PERMINTAAN TERTULIS A
Menurut berita tentang surat edaran Erick Thohir, berapa nomor surat edaran yang dikeluarkannya?
PERMINTAAN TERTULIS B
Terjemahkan kalimat berikut dari berita tentang surat edaran Erick Thohir ke dalam bahasa Inggris: "Erick meminta seluruh direksi memberikan kesempatan yang sama kepada laki-laki dan perempuan dalam menduduki seluruh tingkat jabatan di perusahaan."
PERMINTAAN TERTULIS C
Tuliskan lanjutan berita tentang surat edaran Erick Thohir, dimulai setelah kalimat terakhirnya.

TEKS SUMBER
◇ ◇ ◇ ◇

Sabtu 16 Apr 2022 04:55 WIB

Erick Thohir Terbitkan Aturan Dukung Implementasi UU TPKS di BUMN

DPR telah mengesahkan RUU TPKS.

Rep: Muhammad Nursyamsi/ Red: Nidia Zuraya
Menteri BUMN, Erick Thohir
Foto: PLN
Menteri BUMN, Erick Thohir

REPUBLIKA.CO.ID, JAKARTA -- Menteri Badan Usaha Milik Negara (BUMN) Erick Thohir mengapresiasi pengesahan Rancangan Undang-undang Tindak Pidana Kekerasan Seksual (TPKS) oleh Dewan Perwakilan Rakyat (DPR). Sebagai langkah konkret mencegah tindakan kekerasan di lingkungan BUMN, Erick telah mengeluarkan surat edaran nomor SE-3/MBU/04/2022 tentang kebijakan berperilaku saling menghargai di tempat kerja atau respectful workplace policy (WRP) pada Kamis (14/4/2022).

"Kementerian BUMN berkomitmen menyediakan Iingkungan kerja yang saling menghormati, bebas dari diskriminasi, pengucilan atau pembatasan, pelecehan, perundungan, dan berbagai bentuk kekerasan lainnya serta menjunjung tinggi martabat dan harga diri, untuk menjaga produktivitasnya selama bekerja," ujar Erick dalam keterangan tertulis di Jakarta, Jumat (15/4/2022).

Baca Juga

Hal ini selaras dengan nilai utama BUMN yakni Akhlak dan juga menindaklanjuti Rencana Aksi Nasional Hak Asasi Manusia (RANHAM) sesuai Peraturan Presiden Republik Indonesia Nomor 53 Tahun 2021 Tentang Rencana Aksi Nasional Hak Asasi Manusia Tahun 2021-2025.

Selain itu, lanjut Erick, Kementerian BUMN juga memberi perhatian pada penyandang disabilitas, kesetaraan gender serta mencegah adanya bias dan diskriminasi terhadap perempuan di Iingkungan BUMN, anak perusahaan BUMN, dan perusahaan afiliasi terkonsolidasi atau Grup BUMN. Erick meminta seluruh direksi memberikan kesempatan yang sama kepada laki-laki dan perempuan dalam menduduki seluruh tingkat jabatan di perusahaan. Erick menyebut surat edaran ini bertujuan mewujudkan Iingkungan kerja yang aman, nyaman, dan harmonis.

"Aturan ini menjadi pedoman seluruh insan BUMN untuk berperilaku sopan dan menghindari berperilaku tidak hormat, termasuk perilaku yang akan menyinggung, mengintimidasi, mempermalukan orang lain, berbagai bentuk pelecehan, perundungan, serta bentuk-bentuk kekerasan lainnya yang berpotensi merendahkan harkat dan martabat kemanusiaan," ucap Erick.

◇ ◇ ◇ ◇

DATA

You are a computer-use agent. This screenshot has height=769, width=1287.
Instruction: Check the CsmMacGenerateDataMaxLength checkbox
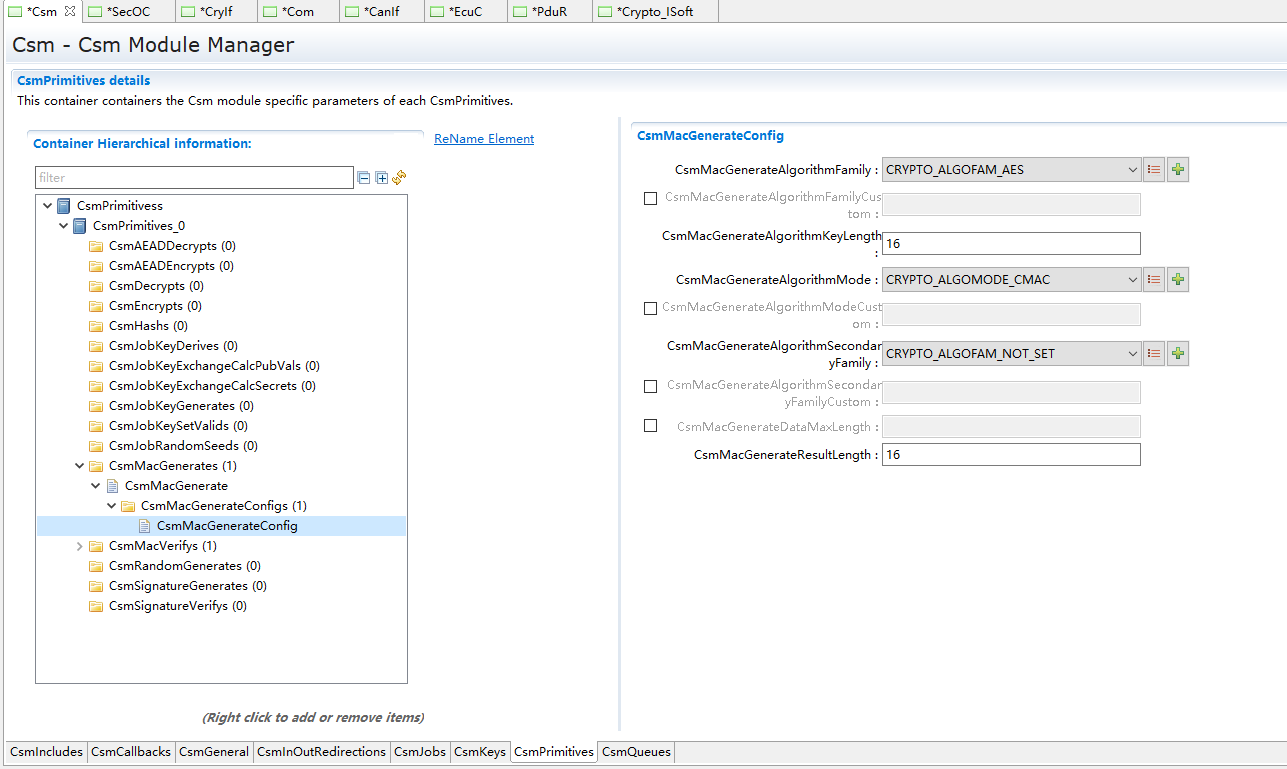651,426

◇ ◇ ◇ ◇

JAWABAN TERTULIS A
SE-3/MBU/04/2022

JAWABAN TERTULIS B
Erick asked all boards of directors to give men and women equal opportunities to hold positions at every level of the company.

JAWABAN TERTULIS C
Dalam surat edaran ini, Erick meminta direksi BUMN menyusun dan menerapkan RWP di lingkungan Grup BUMN. Erick mengaku tidak akan mentolerir setiap tindakan diskriminasi, kekerasan, pelecehan di seluruh lingkungan BUMN.

"Direksi BUMN ditugaskan menyiapkan program strategis maupun taktis dalam penyusunan dan penerapan RWP di lingkungan Grup BUMN," lanjut Erick.

Erick menyampaikan penerapan RWP mencakup penyiapan pola pikir dan kesadaran, kebijakan tindakan pencegahan, publikasi pencegahan diskriminasi, kekerasan, dan pelecehan, serta sistem kewaspadaan atas risiko kejadian.

Erick juga meminta BUMN memiliki strategi dalam tindakan penanganan meliputi mekanisme pelaporan, investigasi, penanganan dan pendampingan, sanksi dan support system seperti hotline, platform pelaporan, format pelaporan dan investigasi, penyiapan tim profesional pendampingan serta anggaran pendampingan.

"Dalam mekanisme pengaduan, perusahaan menyediakan sistem terintegrasi untuk

menindaklanjuti adanya diskriminasi, kekerasan, maupun pelecehan, antara lain dengan Whistle Blowing System (WBS), pengaduan kepada atasan, kepada unit pengelola SDM, melalui email maupun media pelaporan Iainnya," ungkap Erick.

Erick menyampaikan tindakan pengawasan meliputi implementasi keputusan sanksi dan

pemenuhan hak-hak korban. Erick mewajibkan seluruh insan BUMN mengimplementasikan prinsip-prinsip RWP di Iingkungan BUMN dengan menghargai perbedaan dalam lingkungan kerja yang beragam. Erick ingin memastikan setiap insan BUMN tidak diperlakukan berbeda karena karakteristiknya serta memiliki kesempatan akses sarana dan prasarana yang sama dan adil.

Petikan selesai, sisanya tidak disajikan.